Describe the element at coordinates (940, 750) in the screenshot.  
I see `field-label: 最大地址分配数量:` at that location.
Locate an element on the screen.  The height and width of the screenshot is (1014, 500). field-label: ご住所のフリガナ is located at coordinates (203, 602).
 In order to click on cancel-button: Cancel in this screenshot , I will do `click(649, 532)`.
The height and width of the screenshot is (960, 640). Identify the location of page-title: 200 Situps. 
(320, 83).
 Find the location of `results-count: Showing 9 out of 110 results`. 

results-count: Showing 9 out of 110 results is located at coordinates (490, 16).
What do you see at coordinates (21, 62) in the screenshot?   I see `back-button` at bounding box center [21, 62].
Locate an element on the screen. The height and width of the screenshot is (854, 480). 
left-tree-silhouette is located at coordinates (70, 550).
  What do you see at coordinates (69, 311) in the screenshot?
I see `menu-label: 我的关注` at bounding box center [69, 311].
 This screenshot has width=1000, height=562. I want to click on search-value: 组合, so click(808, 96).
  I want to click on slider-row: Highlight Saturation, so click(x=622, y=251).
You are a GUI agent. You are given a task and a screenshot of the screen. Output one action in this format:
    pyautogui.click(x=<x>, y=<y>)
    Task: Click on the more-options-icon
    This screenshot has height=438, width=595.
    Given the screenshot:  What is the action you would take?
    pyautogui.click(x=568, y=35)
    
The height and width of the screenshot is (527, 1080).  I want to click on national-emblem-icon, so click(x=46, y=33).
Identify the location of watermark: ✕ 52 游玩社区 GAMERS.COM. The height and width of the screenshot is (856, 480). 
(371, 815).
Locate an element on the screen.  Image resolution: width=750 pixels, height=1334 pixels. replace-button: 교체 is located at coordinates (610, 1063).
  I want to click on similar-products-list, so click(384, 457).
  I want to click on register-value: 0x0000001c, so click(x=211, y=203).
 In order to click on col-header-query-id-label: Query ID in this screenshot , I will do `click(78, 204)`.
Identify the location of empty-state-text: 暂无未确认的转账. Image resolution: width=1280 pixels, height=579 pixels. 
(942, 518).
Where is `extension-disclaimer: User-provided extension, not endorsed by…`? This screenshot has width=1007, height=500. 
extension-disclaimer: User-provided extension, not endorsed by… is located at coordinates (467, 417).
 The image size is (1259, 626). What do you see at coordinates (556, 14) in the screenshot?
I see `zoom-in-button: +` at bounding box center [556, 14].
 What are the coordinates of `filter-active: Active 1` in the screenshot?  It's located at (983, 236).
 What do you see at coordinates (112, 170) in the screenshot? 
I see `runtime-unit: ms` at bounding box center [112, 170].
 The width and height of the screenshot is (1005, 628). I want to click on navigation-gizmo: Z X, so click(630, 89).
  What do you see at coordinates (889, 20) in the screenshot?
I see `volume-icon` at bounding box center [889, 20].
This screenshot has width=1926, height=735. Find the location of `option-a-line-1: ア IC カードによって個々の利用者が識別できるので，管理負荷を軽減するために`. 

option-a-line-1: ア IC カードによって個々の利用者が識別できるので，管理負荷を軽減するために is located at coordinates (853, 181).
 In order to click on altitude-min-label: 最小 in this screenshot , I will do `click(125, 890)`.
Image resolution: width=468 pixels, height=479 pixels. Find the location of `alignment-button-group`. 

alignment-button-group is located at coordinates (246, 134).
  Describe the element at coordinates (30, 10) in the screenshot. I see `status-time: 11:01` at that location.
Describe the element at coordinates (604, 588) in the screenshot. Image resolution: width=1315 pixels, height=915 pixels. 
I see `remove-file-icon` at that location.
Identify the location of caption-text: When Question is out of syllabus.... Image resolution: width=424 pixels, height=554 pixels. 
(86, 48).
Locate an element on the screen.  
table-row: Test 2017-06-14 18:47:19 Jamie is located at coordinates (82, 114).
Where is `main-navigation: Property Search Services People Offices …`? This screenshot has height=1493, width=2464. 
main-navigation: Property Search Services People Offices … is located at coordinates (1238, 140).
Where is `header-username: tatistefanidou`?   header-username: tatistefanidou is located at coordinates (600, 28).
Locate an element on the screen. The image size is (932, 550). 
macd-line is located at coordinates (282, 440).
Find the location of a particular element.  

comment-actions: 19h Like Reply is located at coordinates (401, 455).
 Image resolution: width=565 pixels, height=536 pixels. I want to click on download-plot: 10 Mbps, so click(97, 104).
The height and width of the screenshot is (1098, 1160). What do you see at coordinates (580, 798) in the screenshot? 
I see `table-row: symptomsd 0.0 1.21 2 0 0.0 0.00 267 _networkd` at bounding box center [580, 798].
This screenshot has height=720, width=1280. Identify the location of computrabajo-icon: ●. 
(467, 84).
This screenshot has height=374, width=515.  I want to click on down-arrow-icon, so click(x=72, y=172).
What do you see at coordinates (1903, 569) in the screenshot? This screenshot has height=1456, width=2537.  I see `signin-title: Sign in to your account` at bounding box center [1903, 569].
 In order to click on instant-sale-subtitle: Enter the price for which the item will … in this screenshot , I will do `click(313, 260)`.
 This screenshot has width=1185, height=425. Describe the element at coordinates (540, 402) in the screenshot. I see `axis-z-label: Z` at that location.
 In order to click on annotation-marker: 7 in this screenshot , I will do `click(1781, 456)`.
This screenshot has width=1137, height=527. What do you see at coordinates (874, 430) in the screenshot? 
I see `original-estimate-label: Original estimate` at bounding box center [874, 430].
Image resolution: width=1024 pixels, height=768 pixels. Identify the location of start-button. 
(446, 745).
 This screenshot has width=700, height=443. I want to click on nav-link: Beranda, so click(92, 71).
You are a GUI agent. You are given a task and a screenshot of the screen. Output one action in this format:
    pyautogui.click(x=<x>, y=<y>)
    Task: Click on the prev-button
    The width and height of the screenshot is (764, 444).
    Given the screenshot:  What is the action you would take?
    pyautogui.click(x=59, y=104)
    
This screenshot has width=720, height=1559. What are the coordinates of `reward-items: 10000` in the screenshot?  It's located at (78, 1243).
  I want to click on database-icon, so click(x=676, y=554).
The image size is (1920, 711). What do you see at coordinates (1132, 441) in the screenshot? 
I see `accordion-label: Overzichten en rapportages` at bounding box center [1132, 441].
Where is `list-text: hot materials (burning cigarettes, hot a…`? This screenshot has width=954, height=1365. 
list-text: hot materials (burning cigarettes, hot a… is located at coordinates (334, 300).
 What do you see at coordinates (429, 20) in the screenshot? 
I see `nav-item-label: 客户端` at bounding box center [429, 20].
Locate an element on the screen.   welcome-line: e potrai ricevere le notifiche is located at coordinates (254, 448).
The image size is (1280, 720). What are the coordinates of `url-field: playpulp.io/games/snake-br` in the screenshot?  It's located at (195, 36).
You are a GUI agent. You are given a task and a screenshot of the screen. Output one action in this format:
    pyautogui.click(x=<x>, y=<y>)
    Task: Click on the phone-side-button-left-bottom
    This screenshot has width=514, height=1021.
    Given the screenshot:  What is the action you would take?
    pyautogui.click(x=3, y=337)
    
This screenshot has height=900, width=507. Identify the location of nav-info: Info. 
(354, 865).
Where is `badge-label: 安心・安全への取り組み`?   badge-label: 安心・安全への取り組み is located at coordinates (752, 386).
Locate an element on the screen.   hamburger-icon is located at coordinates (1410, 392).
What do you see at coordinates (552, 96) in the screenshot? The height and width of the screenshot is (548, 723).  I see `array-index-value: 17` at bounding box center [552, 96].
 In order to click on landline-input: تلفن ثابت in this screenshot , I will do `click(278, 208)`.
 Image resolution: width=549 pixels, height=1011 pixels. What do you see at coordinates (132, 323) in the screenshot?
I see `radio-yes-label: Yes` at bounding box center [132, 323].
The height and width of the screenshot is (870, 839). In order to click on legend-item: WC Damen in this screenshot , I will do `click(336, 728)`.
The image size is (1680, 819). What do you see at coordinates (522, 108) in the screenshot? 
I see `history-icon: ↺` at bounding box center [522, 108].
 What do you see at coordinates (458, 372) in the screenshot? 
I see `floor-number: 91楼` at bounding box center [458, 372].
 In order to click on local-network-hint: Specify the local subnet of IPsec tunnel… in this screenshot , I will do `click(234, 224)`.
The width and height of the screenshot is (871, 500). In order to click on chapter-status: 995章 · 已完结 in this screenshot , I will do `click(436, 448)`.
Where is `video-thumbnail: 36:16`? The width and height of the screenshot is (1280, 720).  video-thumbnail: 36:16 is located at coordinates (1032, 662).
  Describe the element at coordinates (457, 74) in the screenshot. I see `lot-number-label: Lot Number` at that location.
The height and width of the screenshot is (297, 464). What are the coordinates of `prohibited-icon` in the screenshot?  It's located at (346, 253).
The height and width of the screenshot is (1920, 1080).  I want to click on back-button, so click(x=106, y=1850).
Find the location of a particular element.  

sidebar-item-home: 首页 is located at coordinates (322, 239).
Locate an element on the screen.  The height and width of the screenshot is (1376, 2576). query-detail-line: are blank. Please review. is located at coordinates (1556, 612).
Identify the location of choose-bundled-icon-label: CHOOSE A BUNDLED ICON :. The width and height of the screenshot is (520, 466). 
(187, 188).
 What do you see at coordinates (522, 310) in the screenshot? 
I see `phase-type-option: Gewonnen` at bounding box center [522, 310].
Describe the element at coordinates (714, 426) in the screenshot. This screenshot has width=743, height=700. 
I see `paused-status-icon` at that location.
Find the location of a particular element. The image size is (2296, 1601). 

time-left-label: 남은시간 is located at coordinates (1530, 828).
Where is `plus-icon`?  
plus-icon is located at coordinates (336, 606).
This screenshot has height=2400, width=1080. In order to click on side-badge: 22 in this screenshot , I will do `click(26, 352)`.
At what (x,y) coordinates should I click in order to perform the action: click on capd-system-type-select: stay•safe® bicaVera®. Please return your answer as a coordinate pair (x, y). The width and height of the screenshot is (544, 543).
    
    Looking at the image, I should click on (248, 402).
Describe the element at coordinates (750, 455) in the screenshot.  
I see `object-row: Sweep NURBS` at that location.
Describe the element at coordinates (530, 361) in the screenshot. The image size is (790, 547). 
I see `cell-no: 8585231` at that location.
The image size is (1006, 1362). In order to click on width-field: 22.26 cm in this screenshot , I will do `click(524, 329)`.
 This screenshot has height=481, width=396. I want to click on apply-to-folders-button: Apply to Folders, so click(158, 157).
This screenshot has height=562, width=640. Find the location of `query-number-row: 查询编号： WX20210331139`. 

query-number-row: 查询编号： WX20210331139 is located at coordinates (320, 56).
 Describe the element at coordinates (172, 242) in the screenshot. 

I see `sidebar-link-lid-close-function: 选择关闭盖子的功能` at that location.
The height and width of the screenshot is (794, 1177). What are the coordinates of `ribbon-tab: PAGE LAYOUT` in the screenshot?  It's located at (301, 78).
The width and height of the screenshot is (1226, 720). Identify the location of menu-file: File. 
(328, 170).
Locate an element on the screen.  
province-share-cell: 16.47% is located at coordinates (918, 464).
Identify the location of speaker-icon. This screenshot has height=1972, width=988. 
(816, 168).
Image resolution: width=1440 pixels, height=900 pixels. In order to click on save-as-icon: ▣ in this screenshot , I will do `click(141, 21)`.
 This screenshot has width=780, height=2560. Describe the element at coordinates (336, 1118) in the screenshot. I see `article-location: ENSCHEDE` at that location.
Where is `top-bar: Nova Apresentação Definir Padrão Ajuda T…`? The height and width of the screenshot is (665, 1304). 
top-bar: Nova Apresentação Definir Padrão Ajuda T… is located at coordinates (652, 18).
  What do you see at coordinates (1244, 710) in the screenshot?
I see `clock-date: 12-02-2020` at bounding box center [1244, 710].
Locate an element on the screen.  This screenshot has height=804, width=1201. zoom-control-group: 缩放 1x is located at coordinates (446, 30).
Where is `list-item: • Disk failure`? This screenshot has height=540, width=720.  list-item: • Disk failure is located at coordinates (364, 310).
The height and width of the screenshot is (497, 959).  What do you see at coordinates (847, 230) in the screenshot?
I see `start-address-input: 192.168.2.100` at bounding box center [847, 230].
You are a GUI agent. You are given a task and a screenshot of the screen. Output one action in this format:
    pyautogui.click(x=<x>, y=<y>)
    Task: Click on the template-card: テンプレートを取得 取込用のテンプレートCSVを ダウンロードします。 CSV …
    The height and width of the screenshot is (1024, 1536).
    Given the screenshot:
──────
From the entries above, extract every line that contains the string "管理負荷を軽減するために".

This screenshot has width=1926, height=735. Find the location of `option-a-line-1: ア IC カードによって個々の利用者が識別できるので，管理負荷を軽減するために`. 
option-a-line-1: ア IC カードによって個々の利用者が識別できるので，管理負荷を軽減するために is located at coordinates (853, 181).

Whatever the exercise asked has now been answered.